Case Study: How to Maximize Your Results
THE ONE THING YOU SHOULD FOCUS ON TO MAXIMIZE RESULTS
John and Erin-Find out how they
maximized there results in a short
period of time
I’m sure we’ve all seen ads on TV or on the radio that talk about a product or program that promises to deliver great results. At the end of the commercial there’s usually some statement that reminds you that you may see different results than the ones they’ve shown you.
In a previous article regarding IDEAL WEIGHT, we talked about a lot of the different variables that contribute to your ability to control your weight and overall wellness. Which answers the question as to why results vary.
The question is, what is the key variable to control in order to gain the advantage in maximizing your results?
In other words, what should I be focusing on?
We recently ran a 6 week program that has helped in answering this question.
Clients had to document their food by journaling what they ate, when they ate and how much water they consumed.
There were also small tasks outside of the gym workouts that clients had to perform. Each client worked out a minimum of 3 days per week at Panthro Fitness. Workouts consisted of primarily progressive overload weight training (consistently increasing the weight to a challenging level) and moderate to minimal metabolic training (some would call this cardio).
Ages ranged from late 20’s to early 50’s.
Let’s start with John H.
I wanted to show John’s progression beyond the 6 weeks just so you can see where he started from. John had a fair amount of muscle already when he came to us. He works in construction so he’s a little more active during the course of the day. He told me that he always had a belly even as a kid.
The 6 weeks ranged from May 20 to June 24. During the 6 week time period John’s results were as follows:
Total Pounds lost-27.7lbs
Total inches lost-10.5 inches (5.5 inches from midsection and 5 from hips)
John’s strength increases throughout the entire 6 weeks!
Erin A. in 6 weeks
You might look at Erin’s pictures and say “she didn’t have much to lose to begin with.” You’re right and that makes her results that much more phenomenal. Erin is very athletic and has a lot of muscle. She keeps a fairly clean diet but during the challenge she really dialed in her nutrition. She still had her cheats (I saw a couple of DQ ice creams on the food journal). Erin works from home and in office but is mainly sedentary throughout the day.
During the challenge she managed the following results:
Total Weight Lost-11.1 lbs
Total inches lost-5.25 inches
Teddi H. in 6 weeks
Teddi works primarily in an office 40 plus hours per week. She came to me about 2 weeks into the 6 weeks to make some small tweaks to her nutrition. She was eating very well so it was just a matter of moving a few things around. It wasn’t a total overhaul. From those small changes in her nutrition her results were as follows:
Total Weight Loss-9.3lbs
Total Inches lost-3 inches
Larry F in 6 weeks
Larry is another client that came to us with a lifting background but just didn’t have the nutrition to go with it. We kept him lifting and getting stronger and he’s made some major adjustments to his nutrition based on the nutrition guidelines that we suggest. He is also a corporate guy that works behind a desk for the majority of his day. Here are Larry’s amazing results for 6 weeks.
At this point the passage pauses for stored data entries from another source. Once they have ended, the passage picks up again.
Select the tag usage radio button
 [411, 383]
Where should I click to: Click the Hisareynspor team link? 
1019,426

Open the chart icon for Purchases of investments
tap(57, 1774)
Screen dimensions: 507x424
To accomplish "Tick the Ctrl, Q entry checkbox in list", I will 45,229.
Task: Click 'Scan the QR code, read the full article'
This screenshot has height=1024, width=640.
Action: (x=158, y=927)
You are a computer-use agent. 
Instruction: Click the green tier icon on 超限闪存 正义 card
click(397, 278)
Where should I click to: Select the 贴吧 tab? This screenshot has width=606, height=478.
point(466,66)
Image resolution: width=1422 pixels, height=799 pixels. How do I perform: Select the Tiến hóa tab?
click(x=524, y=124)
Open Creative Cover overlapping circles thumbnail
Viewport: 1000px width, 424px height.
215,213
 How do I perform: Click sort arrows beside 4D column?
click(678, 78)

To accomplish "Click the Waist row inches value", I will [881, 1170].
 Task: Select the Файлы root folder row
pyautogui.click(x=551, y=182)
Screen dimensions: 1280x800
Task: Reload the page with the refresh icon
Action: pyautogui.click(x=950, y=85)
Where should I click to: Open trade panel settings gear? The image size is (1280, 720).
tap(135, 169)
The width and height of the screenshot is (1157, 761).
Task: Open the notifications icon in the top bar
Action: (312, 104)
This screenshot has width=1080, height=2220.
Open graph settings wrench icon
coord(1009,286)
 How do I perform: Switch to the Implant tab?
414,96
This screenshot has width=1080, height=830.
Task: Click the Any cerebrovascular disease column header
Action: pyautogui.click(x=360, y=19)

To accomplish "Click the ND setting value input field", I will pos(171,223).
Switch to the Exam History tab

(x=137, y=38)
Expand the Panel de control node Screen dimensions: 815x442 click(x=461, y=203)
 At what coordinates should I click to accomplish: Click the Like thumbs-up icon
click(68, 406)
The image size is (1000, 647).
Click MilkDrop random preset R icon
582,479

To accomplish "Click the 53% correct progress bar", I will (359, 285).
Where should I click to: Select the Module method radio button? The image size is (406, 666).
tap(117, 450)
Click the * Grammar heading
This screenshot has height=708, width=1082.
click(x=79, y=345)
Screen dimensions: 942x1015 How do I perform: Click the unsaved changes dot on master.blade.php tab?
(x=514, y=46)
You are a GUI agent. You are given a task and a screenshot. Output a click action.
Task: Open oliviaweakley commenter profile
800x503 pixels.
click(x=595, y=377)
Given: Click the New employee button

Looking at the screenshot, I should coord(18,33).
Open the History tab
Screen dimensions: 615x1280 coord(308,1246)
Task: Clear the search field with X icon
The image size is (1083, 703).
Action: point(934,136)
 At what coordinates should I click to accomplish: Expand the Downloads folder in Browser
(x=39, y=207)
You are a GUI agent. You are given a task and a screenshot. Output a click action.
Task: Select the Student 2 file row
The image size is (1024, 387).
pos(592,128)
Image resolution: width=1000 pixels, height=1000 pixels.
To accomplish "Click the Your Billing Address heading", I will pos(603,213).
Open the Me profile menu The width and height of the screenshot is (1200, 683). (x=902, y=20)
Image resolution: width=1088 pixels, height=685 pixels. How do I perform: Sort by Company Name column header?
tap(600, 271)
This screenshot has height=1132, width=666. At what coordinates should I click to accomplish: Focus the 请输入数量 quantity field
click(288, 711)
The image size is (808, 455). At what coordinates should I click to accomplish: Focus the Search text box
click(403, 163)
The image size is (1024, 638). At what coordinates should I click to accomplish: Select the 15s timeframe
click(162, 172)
Total Weight Lost-16.1 lbs
total inches lost-2 inches
Tom G and his imaginary friend
Tom is a bartender so he is on his feet quite a bit on his job. However, the bartender lifestyle can be rough! It’s a lot of late nights and unhealthy habits that can form from being in a generally unhealthy environment. The remarkable thing about Tom is that he would come to the early morning classes after getting off work at sometimes 2.00AM! Tom’s results were as follows:
Total weight lost-20.2 lbs
inches lost-5.25 inches
Bridgette T-Proof to women that lifting won’t make
What’s makes Bridgettes results so crazy is not necessarily the weight loss numbers. Although she doesn’t have a lot to lose so it’s amazing she lost what she did, but her inches lost. The picture you see is actually her before picture! I don’t have an after picture of her. As you can see she already is tight. The one thing you have to notice is her muscle! She built more muscle in 6 weeks and her inches went down! What does that tell you ladies…say it with me “Lifting weights won’t get me bulky.” Bridgette works a desk job and is primarily sedentary during the day. Her results were as follows:
Total weight lost-5.3lbs
total inches lost-4.0 inches
"YOUR NUMBER ONE PRIORITY SHOULD BE BUILDING MUSCLE"
If you haven’t noticed. The common theme in this case study is that all these clients had muscle and it enabled them to burn fat and lose inches quickly! Nutrition played a huge role in how each of these clients built and maintained muscle even though they were losing fat. They all lifted weights as their main mode of exercise. No running, no aerobics, no super long intervals with no rest…for the most part they worked on getting strong and eating the right things at the right times 80-90% of the time. The results speak for themselves. Build the muscle and the results will come.